Nico Hülkenberg und der F-Kanal, das ist eine Geschichte voller Missverständnisse, denn der Deutsche und das System, das den Heckflügel anbläst, sind noch keine guten Freunde geworden. In Valencia hatte er ein Problem damit, weil das Loch für den Kanal die falsche Form hatte und deswegen wohl nicht ganz schloss. Doch das wurde korrigiert, also sollte eigentlich alles funktionieren, was es in Silverstone aber nicht tat. "Der F-Kanal hat nichts mit meiner Größe zu tun. Das hat jemand aus dem Team einmal getwittert, aber das ist Käse. Es ist etwas Technisches und nichts mit meinen Beinen", erklärte Hülkenberg.

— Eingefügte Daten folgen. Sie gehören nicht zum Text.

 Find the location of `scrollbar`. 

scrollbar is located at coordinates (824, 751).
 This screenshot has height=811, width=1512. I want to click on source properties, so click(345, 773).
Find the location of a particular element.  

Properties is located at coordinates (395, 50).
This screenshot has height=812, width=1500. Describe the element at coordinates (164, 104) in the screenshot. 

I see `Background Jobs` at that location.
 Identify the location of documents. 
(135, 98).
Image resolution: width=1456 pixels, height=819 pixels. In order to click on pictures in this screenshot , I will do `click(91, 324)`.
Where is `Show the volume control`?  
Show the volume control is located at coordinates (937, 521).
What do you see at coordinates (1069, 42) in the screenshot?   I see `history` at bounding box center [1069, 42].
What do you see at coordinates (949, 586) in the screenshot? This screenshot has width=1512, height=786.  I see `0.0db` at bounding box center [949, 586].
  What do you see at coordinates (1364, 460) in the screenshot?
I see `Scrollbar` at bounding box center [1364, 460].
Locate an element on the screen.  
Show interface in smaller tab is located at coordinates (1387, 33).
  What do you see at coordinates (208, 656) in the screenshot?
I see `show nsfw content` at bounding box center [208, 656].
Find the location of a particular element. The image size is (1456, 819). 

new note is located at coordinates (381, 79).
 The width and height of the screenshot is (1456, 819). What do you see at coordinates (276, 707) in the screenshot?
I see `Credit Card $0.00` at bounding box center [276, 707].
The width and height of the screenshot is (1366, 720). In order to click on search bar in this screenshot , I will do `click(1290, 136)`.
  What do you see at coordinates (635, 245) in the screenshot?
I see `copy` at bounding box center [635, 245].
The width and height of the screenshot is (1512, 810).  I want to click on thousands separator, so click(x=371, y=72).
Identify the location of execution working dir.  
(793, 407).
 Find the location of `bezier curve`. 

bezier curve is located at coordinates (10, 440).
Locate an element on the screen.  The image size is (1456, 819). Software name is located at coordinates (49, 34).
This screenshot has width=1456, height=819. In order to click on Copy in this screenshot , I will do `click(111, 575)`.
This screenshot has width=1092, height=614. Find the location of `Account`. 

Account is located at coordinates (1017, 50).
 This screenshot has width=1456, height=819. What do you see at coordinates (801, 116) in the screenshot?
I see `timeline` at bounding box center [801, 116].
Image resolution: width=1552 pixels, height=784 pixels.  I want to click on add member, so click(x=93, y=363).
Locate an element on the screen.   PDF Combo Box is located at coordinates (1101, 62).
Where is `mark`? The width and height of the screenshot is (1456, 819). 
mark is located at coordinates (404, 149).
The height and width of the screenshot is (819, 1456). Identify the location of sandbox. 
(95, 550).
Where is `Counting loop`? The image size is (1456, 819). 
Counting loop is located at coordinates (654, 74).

So kann er den F-Kanal mittlerweile normal öffnen und schließen, doch nach dem Gefühl des Williams-Piloten leckt er irgendwo, wenn er sein Bein unten hat. "Sie schauen sich nun die Daten an, um zu sehen, was da genau passiert ist. Aber nach meinem Gefühl hätte ich heute ohne besser ausgesehen", sagte der Deutsche. Im dritten Training war es noch etwas besser gelaufen, aber nie so gut wie bei Rubens Barrichello. "Im Qualifying wurde es dann schlechter." Und Hülkenberg landete dann auch fünf Positionen hinter seinem Teamkollegen.

Frustrierend und kacke

Generell konnte er nur schwer abschätzen, wie gut sich die Updates am Auto denn nun gemacht haben. Einerseits ist Silverstone anders als Valencia, andererseits lief es bei ihm eben nicht ideal. "Wenn man sich aber die Abstände ansieht, dann hat es wohl schon etwas gebracht. Bei mir sieht es vielleicht nicht so aus, weil ich im Qualifying ein paar Probleme hatte, aber wenn man Rubens ansieht, dann ist eine kleine Steigerung zu erkennen." Das ärgerte Hülkenberg klarerweise etwas, denn als Rennfahrer gefällt es ihm wenig, wenn der Teamkollege vor ihm steht. "Das ärgert einen. Es ist frustrierend und kacke, aber man muss versuchen, da weiterzuarbeiten."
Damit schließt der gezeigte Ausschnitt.